PROVIDED PASSAGE
↓↓↓
Aditya Kshirsagar (24), really hates Chennai, and he’s taking the first flight home the moment he completes his media course.
Part I of the ‘Away from home’ Diaries.

I stay at Malad, near Inorbit Mall. I have been living there for the last five years. I left Mumbai on August 4 this year to pursue my masters in Journalism. I will specialise in Online Media. I still haven’t decided what I’m doing next, but I’m taking the first flight back home after completion of my course.

I had a very definite moment of parting with the city. That moment, when I stared at the Mumbai Airport board, did it for me. I knew one thing was certain – I would be returning very soon and for good. I got my admissions in the college at Chennai, post-that I was travelling back and forth because I needed to find an apartment in Chennai. Luckily, I found a good place in a central area of Chennai, Nungambakkam.
↑↑↑
Records from a data collection
↓↓↓
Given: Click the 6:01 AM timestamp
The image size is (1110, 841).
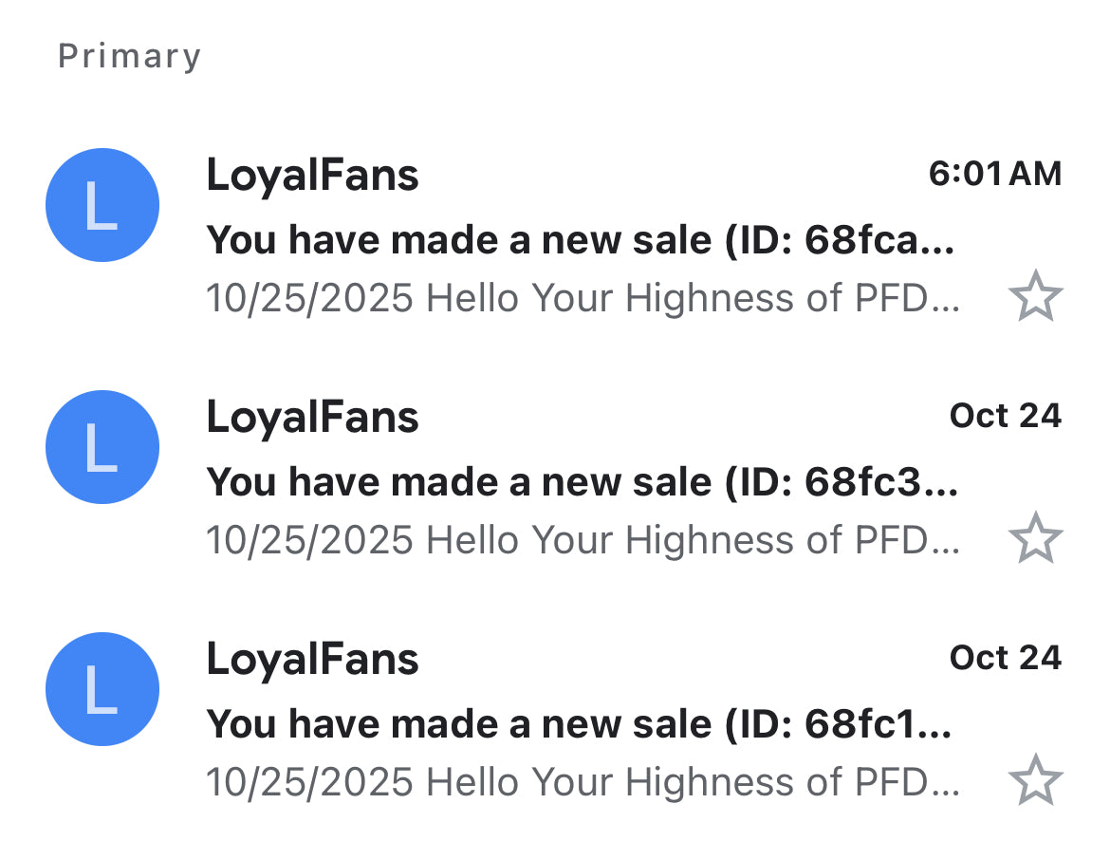Looking at the screenshot, I should pyautogui.click(x=995, y=174).
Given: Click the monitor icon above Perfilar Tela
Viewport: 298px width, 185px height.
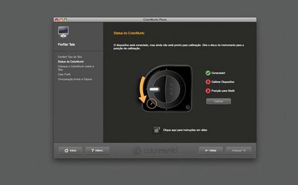Looking at the screenshot, I should click(x=63, y=32).
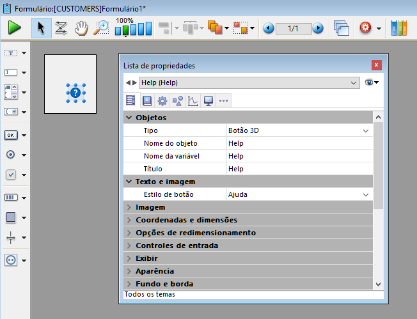Collapse the Objetos property section
The width and height of the screenshot is (417, 319).
[x=129, y=118]
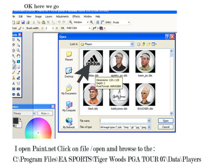Select the Text tool
This screenshot has height=165, width=203.
point(14,84)
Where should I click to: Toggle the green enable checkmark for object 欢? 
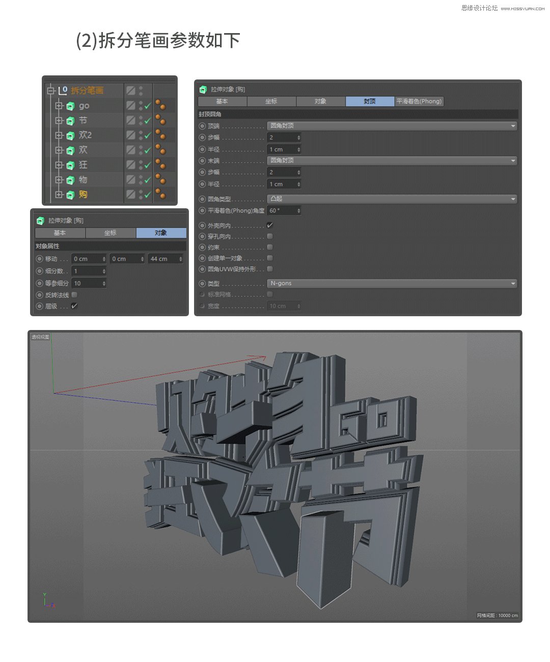click(x=148, y=151)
↑↑↑
BRIEF A
In the account of moving from Mumbai to Chennai, in which area of Chennai was the apartment found?
BRIEF B
Resume the account of moving from Mumbai to Chennai, starting after its final sentence.

ANSWER AREA A
Nungambakkam, a central area of Chennai.

ANSWER AREA B
My first day, indeed my first week here were eased by the presence of many friends and well-wishers. One of them is a lady who is very special to me, and she basically took care of everything for me. My stay here has been made quite easy by her. So, there were no homesick moments or anything of the sort.

My typical day here? Let’s see – get up early, before the water goes away, bathe, skip breakfast, collect lunch, go to college by 0930 hours and stay there till 1800 hours. Come back home, contemplate dinner, no wants to cook, end up eating at a cheap eatery most of the nights. The place is called ‘Garage.’ This is what my week looks like, with a change on Sundays and public holidays. So yeah, it is less than exciting.

The list of what I don’t like about Chennai is a long one. I’ll just put it in points:

1) The way people in Chennai drive is horrible. Especially the MTC bus drivers, I swear there are times I have thought I would be crushed under one. I got my bike here and have not yet installed my mirrors, because it’s just a scary proposition to see that thing behind you.

2) Being called a North Indian. I don’t mind the word ‘North’ and I don’t have any geographical affiliations or likes or dislikes. But what hurts the most is the arrogance that people here display while saying the word. There was an instance where I was stopped by a senior police inspector and accused of being a thief, ‘like all other North Indians’.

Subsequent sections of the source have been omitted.